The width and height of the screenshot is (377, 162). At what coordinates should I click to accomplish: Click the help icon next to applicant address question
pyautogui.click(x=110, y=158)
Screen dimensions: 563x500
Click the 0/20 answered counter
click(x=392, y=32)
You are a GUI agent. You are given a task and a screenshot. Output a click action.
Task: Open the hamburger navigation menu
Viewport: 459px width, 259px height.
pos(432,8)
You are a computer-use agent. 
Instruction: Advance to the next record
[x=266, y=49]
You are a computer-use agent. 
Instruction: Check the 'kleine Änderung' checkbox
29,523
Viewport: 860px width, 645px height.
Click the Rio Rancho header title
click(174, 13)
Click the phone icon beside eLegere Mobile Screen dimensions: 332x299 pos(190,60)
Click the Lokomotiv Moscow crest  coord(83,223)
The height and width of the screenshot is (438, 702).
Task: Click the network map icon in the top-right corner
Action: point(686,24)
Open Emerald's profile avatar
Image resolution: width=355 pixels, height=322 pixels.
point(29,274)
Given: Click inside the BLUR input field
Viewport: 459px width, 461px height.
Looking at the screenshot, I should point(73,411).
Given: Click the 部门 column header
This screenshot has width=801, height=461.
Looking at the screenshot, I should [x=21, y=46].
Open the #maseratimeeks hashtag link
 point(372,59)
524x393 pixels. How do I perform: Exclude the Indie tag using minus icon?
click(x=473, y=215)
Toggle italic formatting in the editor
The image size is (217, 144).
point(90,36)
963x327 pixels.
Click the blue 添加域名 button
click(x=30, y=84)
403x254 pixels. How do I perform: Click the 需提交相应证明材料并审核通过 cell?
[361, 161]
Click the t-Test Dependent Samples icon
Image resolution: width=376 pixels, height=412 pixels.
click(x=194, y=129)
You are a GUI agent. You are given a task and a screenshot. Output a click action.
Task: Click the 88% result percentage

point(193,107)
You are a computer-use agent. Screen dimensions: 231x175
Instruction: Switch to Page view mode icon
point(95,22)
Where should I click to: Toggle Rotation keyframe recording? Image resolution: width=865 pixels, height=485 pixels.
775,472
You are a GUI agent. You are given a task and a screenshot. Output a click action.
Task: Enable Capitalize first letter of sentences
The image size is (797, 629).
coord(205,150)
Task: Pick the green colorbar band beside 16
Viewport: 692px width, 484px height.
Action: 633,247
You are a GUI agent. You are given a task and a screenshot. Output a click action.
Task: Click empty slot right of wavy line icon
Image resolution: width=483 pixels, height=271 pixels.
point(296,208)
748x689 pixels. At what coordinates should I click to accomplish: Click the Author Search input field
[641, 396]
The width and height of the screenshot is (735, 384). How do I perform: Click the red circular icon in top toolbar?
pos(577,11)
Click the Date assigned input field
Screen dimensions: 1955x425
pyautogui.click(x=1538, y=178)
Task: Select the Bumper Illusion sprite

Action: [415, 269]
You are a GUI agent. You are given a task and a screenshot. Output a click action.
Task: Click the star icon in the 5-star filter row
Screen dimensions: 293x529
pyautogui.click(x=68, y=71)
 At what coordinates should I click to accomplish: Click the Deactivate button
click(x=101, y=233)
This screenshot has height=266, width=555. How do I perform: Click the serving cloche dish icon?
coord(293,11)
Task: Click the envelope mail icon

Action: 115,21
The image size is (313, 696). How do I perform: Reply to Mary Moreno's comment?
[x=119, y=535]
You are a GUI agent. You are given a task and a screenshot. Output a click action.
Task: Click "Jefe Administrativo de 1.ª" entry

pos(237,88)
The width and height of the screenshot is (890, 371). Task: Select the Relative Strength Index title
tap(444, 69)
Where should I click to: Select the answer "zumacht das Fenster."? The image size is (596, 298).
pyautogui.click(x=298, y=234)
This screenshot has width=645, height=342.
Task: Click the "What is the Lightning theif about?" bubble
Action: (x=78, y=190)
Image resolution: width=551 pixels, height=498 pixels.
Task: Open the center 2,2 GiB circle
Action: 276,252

Work to complete: Show every line in the entries where the string "beside" occurs.

Answer box:
Click the phone icon beside eLegere Mobile Screen dimensions: 332x299 pos(190,60)
Task: Pick the green colorbar band beside 16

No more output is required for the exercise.